Ainsi le Conseil constitutionnel considère que la juridiction peut toujours, sur le fondement du deuxième alinéa de l'article 122-1, prononcer une peine inférieure aux peines planchers fixées par la loi.

Néanmoins, l'altération du discernement représente souvent un facteur d'aggravation de la peine, sinon en correctionnelle du moins devant les cours d'assises. Malgré l'absence de statistiques précises (compte tenu de l'absence, à ce jour, de motivation des arrêts d'assises, il ne s'agit que de considérations évoquées en délibéré) Mme Virginie Valton, vice-présidente de l'USM, a fait état devant votre rapporteur d'un constat convergent des présidents et assesseurs d'assises sur ce point.

Selon M. Jean-Pierre Getti, président de chambre de la cour d'appel de Versailles, ancien président de cour d'assises de Paris, s'exprimant devant le groupe de travail, la détection d'un trouble mental chez l'accusé suscite le plus souvent l'inquiétude du jury. Celui-ci, convaincu que l'emprisonnement ne permettra pas l'amendement du condamné, est paradoxalement tenté d'allonger les peines pour retarder une éventuelle récidive. Cette position est encore renforcée par le sentiment, également partagé par les magistrats, que la prison est le lieu le plus sûr pour se prémunir de la dangerosité des personnes atteintes de troubles mentaux.

Comme le relevait le rapport de la commission Santé-Justice présidée par M. Jean-François Burgelin, ancien procureur général près la Cour de cassation, en 2005, « ce n'est pas le moindre des paradoxes que de constater que les individus dont le discernement a été diminué puissent être plus sévèrement sanctionnés que ceux dont on considère qu'ils étaient pleinement conscients de la portée de leurs actes » 15 ( * ) .

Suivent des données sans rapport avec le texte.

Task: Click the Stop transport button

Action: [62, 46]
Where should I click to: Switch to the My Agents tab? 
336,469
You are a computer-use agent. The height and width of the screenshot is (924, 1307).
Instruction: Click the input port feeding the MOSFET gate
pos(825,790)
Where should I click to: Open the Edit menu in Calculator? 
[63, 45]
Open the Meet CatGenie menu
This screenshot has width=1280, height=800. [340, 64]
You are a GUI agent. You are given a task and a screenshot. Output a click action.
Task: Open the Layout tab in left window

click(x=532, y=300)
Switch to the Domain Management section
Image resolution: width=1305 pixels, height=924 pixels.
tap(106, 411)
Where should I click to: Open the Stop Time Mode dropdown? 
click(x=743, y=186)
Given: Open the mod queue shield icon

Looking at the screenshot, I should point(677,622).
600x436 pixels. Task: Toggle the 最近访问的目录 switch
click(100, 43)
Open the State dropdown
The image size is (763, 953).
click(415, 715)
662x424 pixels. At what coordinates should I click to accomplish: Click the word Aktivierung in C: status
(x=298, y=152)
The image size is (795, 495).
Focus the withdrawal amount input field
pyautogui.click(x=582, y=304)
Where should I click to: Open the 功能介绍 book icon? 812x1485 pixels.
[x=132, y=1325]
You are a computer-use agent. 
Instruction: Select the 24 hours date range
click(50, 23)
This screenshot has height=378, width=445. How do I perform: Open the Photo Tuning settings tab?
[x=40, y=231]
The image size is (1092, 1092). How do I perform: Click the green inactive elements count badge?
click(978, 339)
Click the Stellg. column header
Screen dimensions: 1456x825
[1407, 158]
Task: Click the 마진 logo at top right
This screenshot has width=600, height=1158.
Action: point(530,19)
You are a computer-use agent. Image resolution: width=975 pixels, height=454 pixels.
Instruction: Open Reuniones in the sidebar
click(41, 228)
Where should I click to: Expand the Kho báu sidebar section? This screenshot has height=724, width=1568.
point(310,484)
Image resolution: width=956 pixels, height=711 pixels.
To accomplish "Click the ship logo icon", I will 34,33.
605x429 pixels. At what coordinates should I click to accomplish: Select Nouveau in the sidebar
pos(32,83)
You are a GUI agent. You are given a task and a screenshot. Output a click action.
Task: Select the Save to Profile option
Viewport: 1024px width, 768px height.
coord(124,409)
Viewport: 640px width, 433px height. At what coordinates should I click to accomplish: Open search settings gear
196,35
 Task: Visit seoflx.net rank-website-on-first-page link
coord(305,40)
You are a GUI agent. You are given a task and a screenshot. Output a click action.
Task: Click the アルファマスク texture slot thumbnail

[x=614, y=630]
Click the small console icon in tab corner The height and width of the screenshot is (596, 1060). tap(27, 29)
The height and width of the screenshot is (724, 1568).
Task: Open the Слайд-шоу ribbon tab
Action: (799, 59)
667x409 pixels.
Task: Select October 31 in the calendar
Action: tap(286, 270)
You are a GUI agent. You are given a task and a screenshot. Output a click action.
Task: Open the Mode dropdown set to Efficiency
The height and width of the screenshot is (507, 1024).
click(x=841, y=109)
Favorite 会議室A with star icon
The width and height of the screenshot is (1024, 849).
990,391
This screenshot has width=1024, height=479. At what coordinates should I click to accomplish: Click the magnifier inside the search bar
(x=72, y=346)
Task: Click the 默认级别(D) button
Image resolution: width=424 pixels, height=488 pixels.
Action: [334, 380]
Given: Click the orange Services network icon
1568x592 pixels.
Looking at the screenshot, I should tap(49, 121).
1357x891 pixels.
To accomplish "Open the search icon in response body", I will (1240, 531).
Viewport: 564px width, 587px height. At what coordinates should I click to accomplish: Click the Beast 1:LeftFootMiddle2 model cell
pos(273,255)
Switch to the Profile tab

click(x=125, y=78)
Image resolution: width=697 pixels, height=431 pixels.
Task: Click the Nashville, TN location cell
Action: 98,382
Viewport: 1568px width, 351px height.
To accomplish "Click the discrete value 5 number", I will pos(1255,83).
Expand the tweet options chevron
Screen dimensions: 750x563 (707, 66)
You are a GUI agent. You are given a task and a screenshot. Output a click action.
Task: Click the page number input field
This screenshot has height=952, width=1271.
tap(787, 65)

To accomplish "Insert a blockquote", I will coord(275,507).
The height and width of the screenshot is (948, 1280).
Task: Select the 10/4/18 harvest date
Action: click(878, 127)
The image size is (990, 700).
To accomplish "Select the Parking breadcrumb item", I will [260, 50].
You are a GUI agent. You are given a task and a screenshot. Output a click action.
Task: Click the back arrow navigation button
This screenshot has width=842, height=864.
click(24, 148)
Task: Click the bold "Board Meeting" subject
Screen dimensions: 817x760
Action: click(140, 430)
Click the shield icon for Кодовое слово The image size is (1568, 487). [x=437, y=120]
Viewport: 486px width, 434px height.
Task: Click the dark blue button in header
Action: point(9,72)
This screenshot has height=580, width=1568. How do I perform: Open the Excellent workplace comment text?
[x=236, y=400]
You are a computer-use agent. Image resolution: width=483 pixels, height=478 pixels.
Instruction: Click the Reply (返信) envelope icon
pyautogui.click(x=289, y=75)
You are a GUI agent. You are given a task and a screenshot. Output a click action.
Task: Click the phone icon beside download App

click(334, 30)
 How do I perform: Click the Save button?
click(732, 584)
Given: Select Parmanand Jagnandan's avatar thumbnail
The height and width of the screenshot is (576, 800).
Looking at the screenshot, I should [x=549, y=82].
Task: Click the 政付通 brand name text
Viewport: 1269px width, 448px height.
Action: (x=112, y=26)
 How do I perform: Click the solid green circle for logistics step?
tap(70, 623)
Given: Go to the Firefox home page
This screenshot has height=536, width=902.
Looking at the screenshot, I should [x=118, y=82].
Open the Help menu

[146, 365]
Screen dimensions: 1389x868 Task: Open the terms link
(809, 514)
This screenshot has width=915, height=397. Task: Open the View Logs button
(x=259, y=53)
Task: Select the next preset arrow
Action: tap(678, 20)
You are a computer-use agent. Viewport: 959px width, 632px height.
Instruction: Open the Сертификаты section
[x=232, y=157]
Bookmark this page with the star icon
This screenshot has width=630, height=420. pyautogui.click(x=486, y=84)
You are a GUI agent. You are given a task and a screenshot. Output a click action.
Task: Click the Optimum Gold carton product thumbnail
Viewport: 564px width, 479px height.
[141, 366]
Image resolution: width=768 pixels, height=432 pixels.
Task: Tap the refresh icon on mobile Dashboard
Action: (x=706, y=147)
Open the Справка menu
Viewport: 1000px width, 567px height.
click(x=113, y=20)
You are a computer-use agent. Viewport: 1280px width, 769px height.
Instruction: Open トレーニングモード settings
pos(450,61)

* 8 Depuis la loi n° 68-5 du 3 janvier 1968 portant réforme du droit des incapables majeurs.

* 9 Composé des articles 706-119 à 706-140.

* 10 Jusqu'alors, seule la cour d'assises se prononçait sur l'imputabilité des faits avant de déclarer la personne poursuivie irresponsable sur le plan pénal (article 349-1 du code de procédure pénale).

* 11 La cour d'assises se prononce sur ce point sans l'assistance du jury.

* 12 Rapport fait au nom de la commission des lois par M. Marcel Rudloff, n° 271, Sénat, 1988-1989, p 73.

* 13 Sénat, séance du 9 mai 1989, JO, p 555.

* 14 Conseil constitutionnel, décision n° 2007-554 DC du 9 août 2007.

* 15 « Santé, justice et dangerosité : pour une meilleure prévention de la récidive », Commission Santé-Justice, ministère de la justice et ministère des solidarités, de la santé et de la famille, juillet 2005.